Tadpole shrimp are widely considered to be among the most ancient species on the planet.
Tadpole shrimp are widely considered to be among the most ancient species on the planet. MICHAEL GEORGE HADDAD

How do animals survive in harsh environments? This week, we’re celebrating some extreme desert-dwellers. Previously: the worm lizard that beats the heat by never coming to the surface, the beetles that capture the fog in the Namib, the penguins of Antarctica’s cold deserts, and the horned viper that hides beneath the sand.

Across the orange, ruddy, desert of the Colorado Plateau—which includes portions of Arizona, Utah, Colorado, and New Mexico in the southwestern United States—summers are dry and sweltering, with upper temperatures closing in on 140 degrees Fahrenheit.

Tadpole shrimp find a way to make it work.

These small crustaceans are armored and tiny; they look like itty bitty horseshoe crabs. They’re widely considered to be among the most ancient species on the planet, having appeared millions of years ago. They love the water—and in the desert, that can be hard to come by.

Scattered around the landscape, the adults find water wherever they can, according to the National Park Service, including making the best of potholes or ephemeral pools that fill seasonally. (This behavior is known as “escaping” a drought.) The murky water may not be anything to write home about, but it’ll do the job.

Their eggs are tough, too. They are capable of withstanding anhydrobiosis, a process of nearly complete desiccation, according to the NASA Astrobiology Institute. Many species manage this by producing trehalose—a type of sugar—to stand in for water, and keep the creature’s shape. Tim Graham, a biologist with the U.S. Geological Survey, told NASA that some tadpole shrimp eggs had stuck around for decades. “Eggs of tadpole shrimp or fairy shrimp have been kept for 50 years in the lab, and were still viable,” Graham said.

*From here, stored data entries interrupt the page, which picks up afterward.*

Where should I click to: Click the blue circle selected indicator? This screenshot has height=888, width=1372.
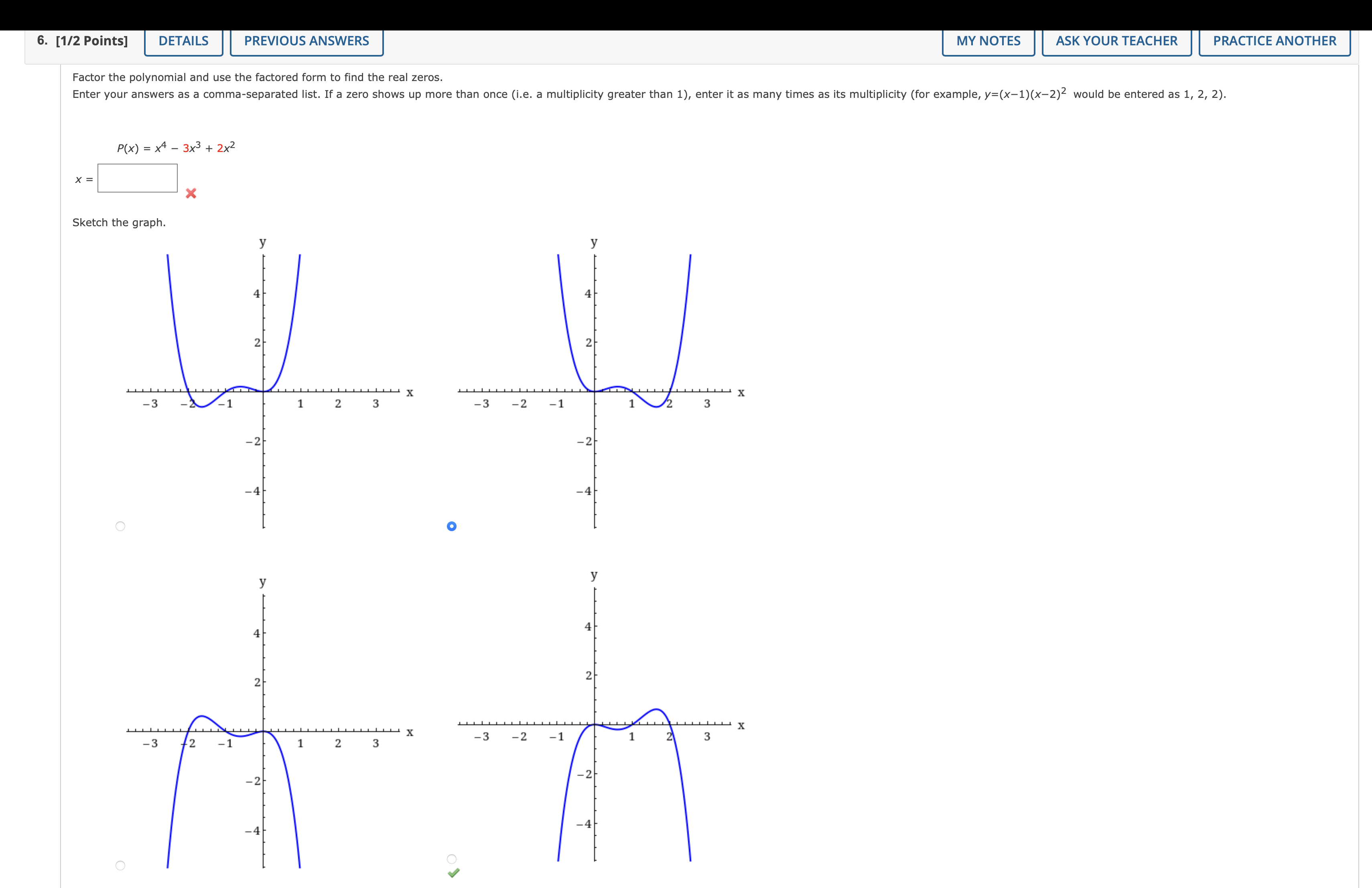point(452,526)
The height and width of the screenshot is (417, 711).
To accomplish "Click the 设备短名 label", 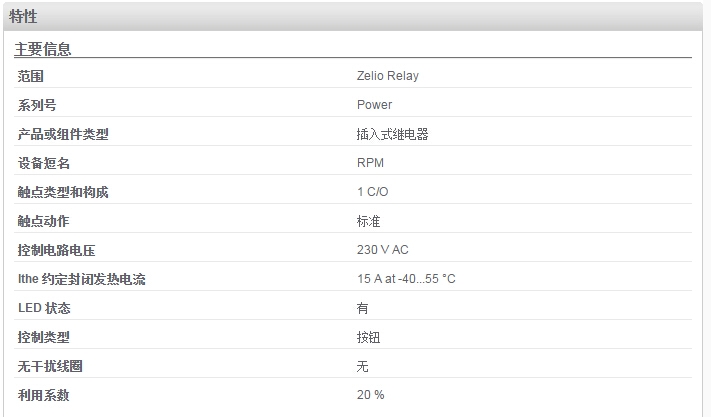I will pyautogui.click(x=44, y=163).
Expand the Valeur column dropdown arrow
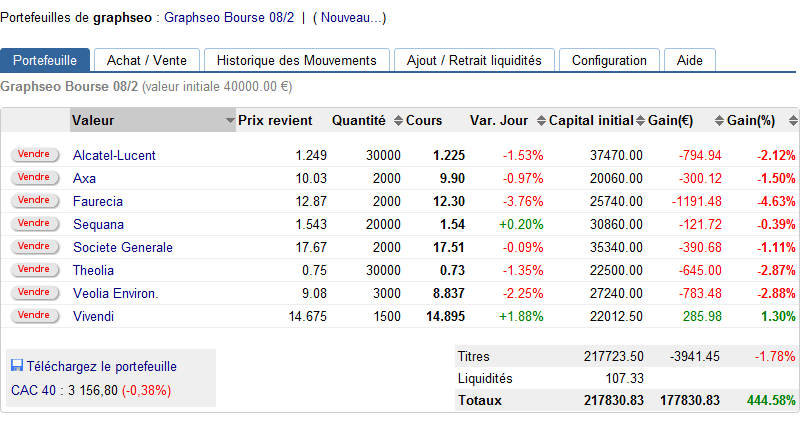The image size is (801, 426). coord(229,121)
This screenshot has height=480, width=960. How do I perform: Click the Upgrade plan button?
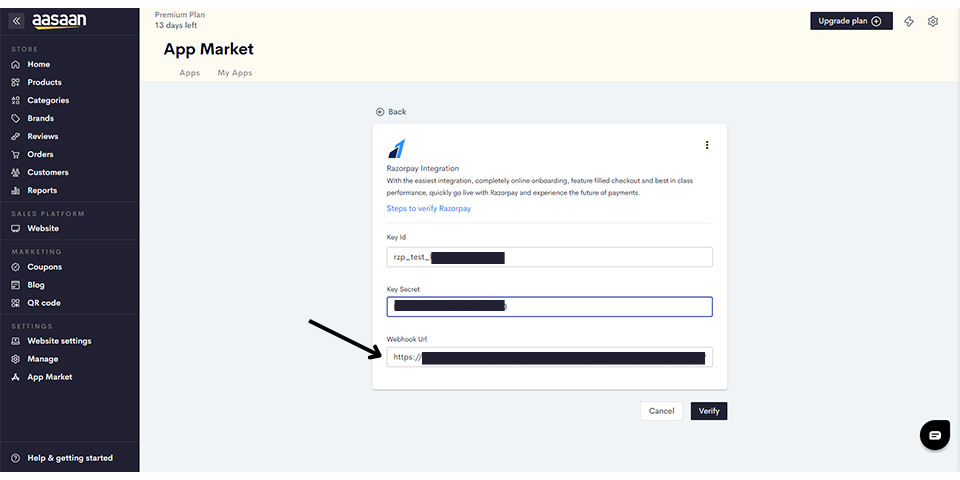[850, 21]
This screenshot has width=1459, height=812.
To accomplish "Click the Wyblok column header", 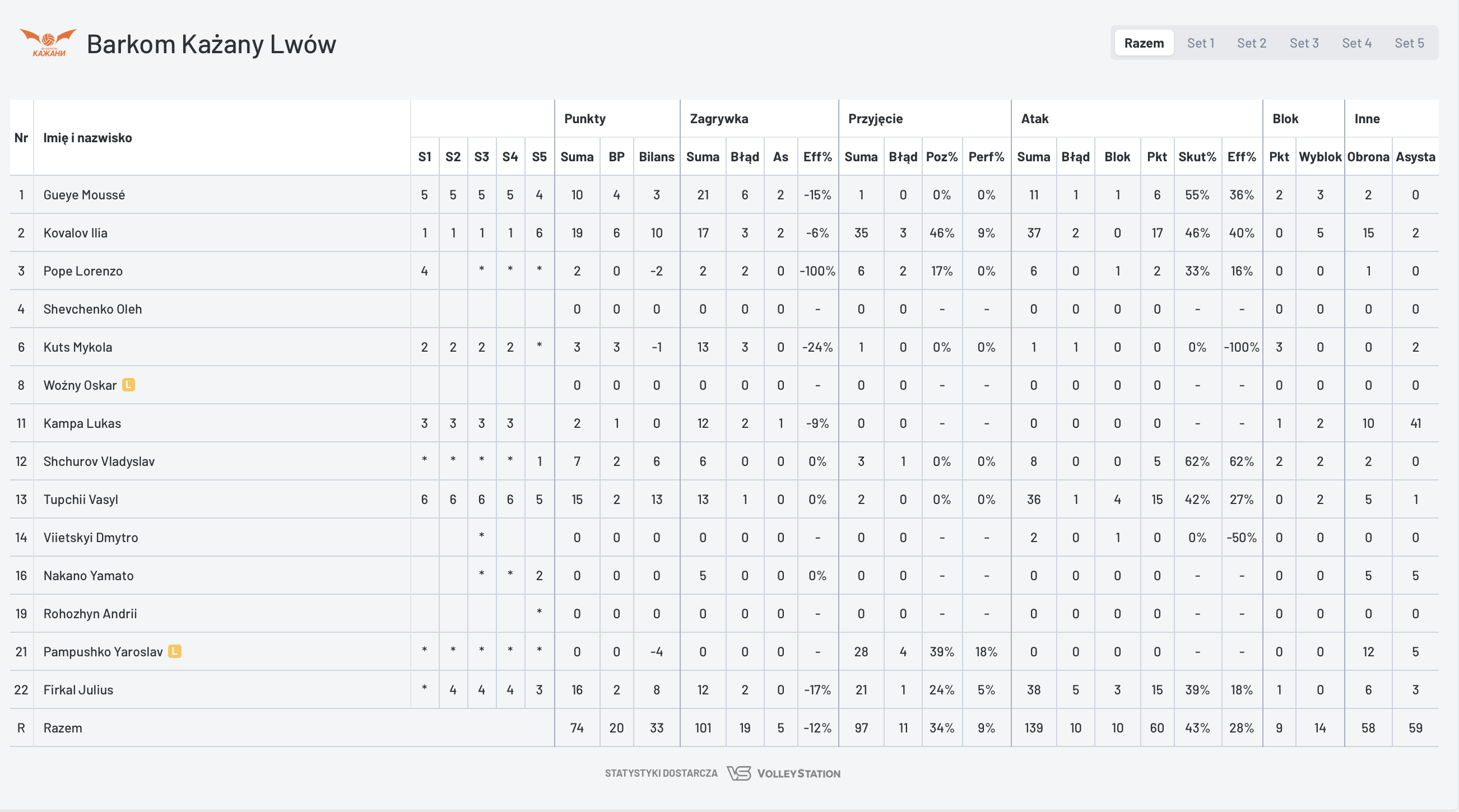I will tap(1319, 157).
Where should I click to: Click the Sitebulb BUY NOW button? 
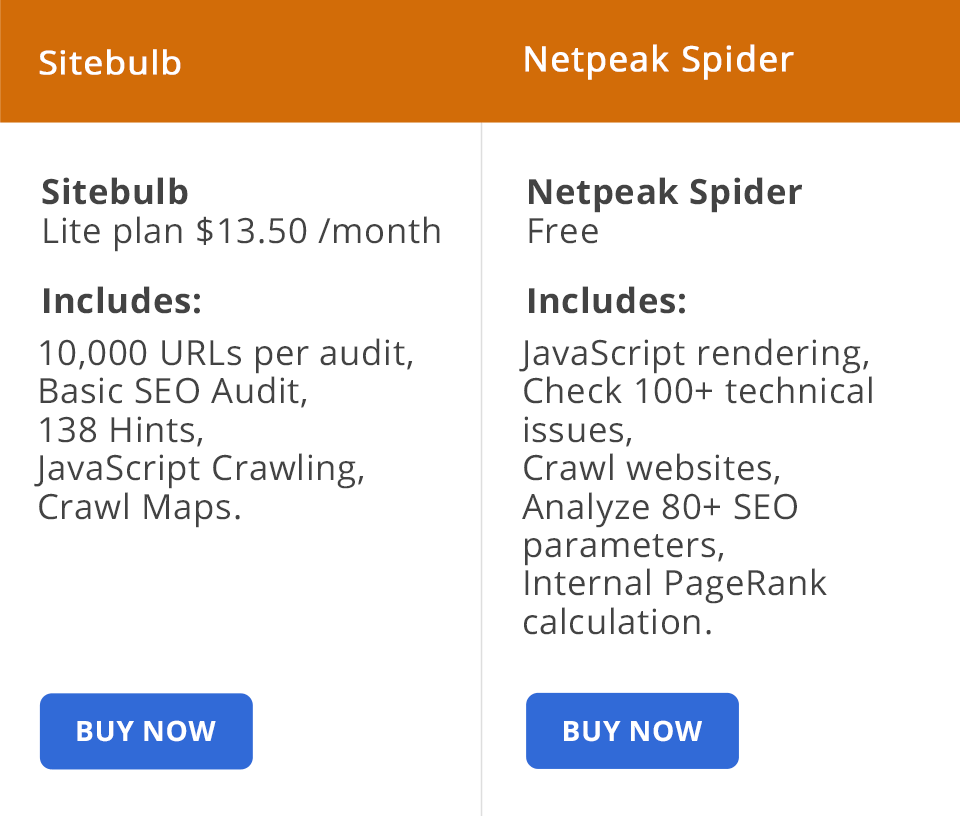tap(146, 731)
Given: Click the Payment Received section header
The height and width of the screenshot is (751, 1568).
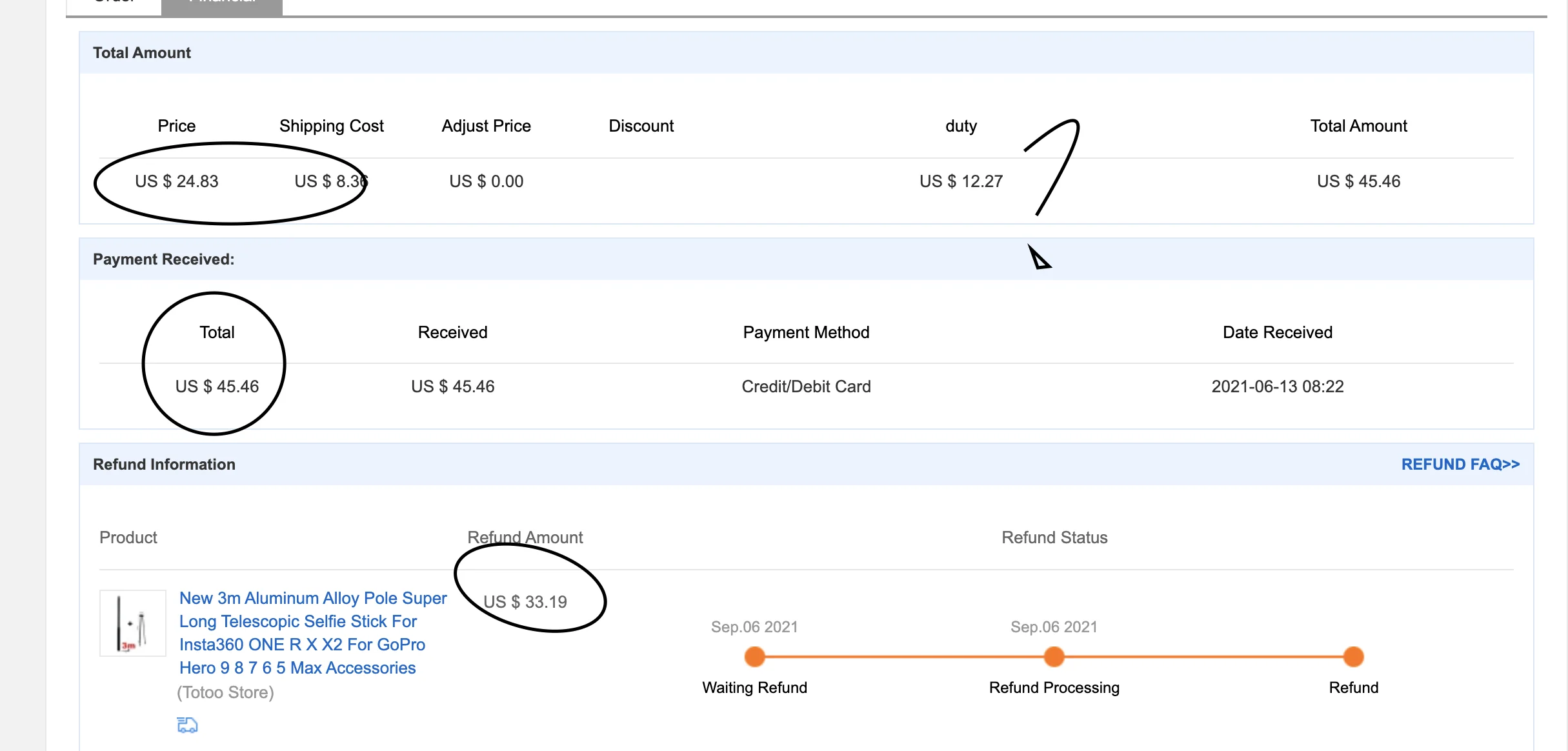Looking at the screenshot, I should (x=163, y=259).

When the eggs do hatch, the young shrimp in their cozy, watery potholes do a lot in just a little bit of time. To put it bluntly: They gorge, and then they get busy. “With remarkable speed, eating about 40 percent of its own body weight each day, the tadpole shrimp grows to maturity in two to three weeks,” The Guardian once reported. (Other reports say the maturation process is even swifter.) “This enables it to lay another lot of eggs before its home dries out again,” The Guardian continued. Those offspring will remain dormant until conditions are right. The shrimp are no more than a few inches long, but they punch way above their weight, and hang in there like champs.